Your task: Among the entries below, find the lines with the word "Given" and copy them.

Stored items
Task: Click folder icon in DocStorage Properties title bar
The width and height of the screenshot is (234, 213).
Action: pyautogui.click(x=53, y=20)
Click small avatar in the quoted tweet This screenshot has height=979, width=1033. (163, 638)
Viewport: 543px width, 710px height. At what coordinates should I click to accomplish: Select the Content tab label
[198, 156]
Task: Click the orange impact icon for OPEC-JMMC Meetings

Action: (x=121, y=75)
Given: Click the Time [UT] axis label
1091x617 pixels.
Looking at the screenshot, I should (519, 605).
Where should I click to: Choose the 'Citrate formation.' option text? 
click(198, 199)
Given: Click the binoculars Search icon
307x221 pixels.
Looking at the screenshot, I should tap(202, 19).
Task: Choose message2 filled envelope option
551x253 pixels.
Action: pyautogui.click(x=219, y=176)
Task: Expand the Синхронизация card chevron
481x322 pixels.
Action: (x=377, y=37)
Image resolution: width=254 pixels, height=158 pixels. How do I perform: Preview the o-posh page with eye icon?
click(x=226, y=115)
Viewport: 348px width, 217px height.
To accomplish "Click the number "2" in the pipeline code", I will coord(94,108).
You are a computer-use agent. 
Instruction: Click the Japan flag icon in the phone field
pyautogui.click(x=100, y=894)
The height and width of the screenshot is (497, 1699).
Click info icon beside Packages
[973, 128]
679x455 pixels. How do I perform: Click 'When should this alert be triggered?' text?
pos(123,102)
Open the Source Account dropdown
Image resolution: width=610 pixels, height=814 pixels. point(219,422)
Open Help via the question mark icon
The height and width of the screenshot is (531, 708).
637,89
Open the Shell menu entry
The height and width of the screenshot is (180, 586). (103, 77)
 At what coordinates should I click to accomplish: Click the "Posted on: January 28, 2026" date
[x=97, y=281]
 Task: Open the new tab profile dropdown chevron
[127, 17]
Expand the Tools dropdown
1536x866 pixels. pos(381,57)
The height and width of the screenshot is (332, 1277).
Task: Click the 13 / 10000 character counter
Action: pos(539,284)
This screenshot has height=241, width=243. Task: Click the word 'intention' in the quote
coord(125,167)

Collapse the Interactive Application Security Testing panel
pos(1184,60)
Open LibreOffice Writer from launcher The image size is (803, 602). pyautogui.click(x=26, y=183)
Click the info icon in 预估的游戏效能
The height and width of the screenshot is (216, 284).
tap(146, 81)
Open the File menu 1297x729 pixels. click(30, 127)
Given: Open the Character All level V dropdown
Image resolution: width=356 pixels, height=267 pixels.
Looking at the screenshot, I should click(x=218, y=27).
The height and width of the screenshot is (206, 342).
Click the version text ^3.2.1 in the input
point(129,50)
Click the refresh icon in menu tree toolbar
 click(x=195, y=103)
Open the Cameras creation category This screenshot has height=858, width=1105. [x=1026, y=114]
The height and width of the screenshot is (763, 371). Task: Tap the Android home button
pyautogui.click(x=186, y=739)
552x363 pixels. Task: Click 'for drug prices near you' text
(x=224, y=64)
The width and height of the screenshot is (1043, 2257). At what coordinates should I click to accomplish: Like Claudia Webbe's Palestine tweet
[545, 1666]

Exercise solution:
Given: Click the Time [UT] axis label
Given: Click the binoculars Search icon
Given: Open the Character All level V dropdown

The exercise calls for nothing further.